The BM-8 and BM-13 rocket launchers were named Katyusha because they were marked with the letter K for Voronezh Komintern Factory. Red Army troops picked the name Katyusha from a popular wartime song about a girl longing for her lover who had gone to war. German soldiers called them Stalin’s Organ because of their stacked array of launching tubes ( resembling a pipe organ ) and the noise the rocket motors made when fired off. The BM-8 were 3.2 inches in diameter, the BM-13 were 5.2 inches. BM-8 rockets were 28 inches long, weighed 17.6 pounds, had a warhead of high explosives that weighed 1.3 pounds, with a maximum range of 18,350 feet. The BM-13 was 56 inches long, weighed 93.6 pounds, a 10.8 pound HE warhead, with a maximum range of 28,350 feet.
These systems could be mounted on a truck or a tank and had a traverse angle of 20 degrees. Despite having limited accuracy, they did have a devastating effect on ground targets. They would make a very loud and shrill noise when fired that gave a powerful psychological effect to those on the receiving end. While less accurate than standard artillery, a battery of four BM-13’s could fire a salvo in 7-10 seconds that delivered 4.35 tons of high explosives over 4,300,000 sq. feet ( 400,000 sq. meters ), roughly equivalent to 72 cannons. A proficient crew could, immediately after firing, redeploy to a new location preventing possible counter-battery fire. The main disadvantage to the Katyusha’s was the much longer time it took to reload, where a regular artillery piece could keep up a standard rate of fire.

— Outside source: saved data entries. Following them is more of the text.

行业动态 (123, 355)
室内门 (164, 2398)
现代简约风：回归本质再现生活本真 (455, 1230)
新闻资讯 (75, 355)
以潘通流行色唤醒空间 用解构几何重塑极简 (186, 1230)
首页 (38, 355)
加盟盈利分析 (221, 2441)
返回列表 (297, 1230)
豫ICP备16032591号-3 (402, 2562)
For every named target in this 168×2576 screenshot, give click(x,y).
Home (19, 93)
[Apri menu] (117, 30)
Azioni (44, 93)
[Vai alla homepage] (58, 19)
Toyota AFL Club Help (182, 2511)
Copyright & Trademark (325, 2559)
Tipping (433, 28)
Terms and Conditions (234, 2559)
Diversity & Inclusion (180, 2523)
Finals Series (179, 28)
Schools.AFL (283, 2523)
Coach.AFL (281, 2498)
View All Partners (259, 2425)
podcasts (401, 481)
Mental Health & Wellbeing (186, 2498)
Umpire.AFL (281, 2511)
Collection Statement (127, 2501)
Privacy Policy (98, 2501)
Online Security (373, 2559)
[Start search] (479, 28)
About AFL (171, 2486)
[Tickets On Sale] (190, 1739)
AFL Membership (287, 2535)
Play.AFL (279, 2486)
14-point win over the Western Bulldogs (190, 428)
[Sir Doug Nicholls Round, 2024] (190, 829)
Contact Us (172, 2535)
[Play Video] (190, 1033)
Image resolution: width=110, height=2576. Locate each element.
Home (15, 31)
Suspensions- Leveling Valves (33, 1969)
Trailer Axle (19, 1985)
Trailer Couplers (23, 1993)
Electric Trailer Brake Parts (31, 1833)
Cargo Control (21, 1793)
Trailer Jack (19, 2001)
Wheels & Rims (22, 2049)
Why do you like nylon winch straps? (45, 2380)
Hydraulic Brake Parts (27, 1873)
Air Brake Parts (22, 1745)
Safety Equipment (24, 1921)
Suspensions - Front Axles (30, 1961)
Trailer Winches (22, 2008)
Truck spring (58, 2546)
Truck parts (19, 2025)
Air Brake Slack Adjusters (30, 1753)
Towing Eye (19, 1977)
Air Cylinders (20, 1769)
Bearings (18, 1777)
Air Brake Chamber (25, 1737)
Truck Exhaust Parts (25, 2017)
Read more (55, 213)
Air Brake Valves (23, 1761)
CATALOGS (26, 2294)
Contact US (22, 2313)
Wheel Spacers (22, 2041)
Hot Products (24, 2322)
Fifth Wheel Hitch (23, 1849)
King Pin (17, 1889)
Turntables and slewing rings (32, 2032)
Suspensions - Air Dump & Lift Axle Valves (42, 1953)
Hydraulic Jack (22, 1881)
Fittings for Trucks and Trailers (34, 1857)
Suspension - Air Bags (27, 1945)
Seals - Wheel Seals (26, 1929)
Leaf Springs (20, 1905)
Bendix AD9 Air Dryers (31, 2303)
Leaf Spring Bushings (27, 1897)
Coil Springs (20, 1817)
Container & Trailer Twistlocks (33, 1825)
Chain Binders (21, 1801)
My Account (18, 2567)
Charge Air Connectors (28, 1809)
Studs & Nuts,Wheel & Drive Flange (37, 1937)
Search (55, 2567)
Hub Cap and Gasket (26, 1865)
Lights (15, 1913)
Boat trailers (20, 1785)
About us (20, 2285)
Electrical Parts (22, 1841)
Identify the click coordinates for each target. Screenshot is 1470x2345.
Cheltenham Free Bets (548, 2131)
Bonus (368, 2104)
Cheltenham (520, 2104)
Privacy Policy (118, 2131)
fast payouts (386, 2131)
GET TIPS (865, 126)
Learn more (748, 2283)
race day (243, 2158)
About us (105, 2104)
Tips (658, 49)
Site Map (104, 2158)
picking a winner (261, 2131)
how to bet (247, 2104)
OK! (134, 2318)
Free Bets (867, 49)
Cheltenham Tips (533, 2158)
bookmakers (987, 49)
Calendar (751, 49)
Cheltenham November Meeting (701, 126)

“Limited accuracy” is a bit charitable - “accuracy” was a very hazy matter with the Stalin Organ or, indeed with its German counterparts of the Nebelwerfer range. When these things were fired, the only safe place to be was behind them - well behind them, unless one wished to be roasted alive by the exhaust. Actually, I tend to view their inaccuracy as an advantage, in a way. Used as a general, medium-to-long range bombardment weapons, these free-flight, firework-style weapons were much feared precisely because those on the receiving end had only the most general idea of where the rockets might land (the same might reasonably be said by those who fired them). Of course, this characteristic made them quite unsuitable for any use requiring any precision. If there were any doubt about the Germans’ attitude to Warsaw during the 1944 uprising, their extensive use of Nebelwerfer-type weapons of all sizes against the insurgents should end it. Best regards, JR.

We would call them area suppression weapons and by your own description were effective in that role.

I have spent considerable time on the recieving end of mortars rockets and a few other things.

This has a great effect on many levels.
Rockets, at least announce their impending arrival, not so mortars.
Friend at Camp Katum with 240 mm. The best kind-a dud.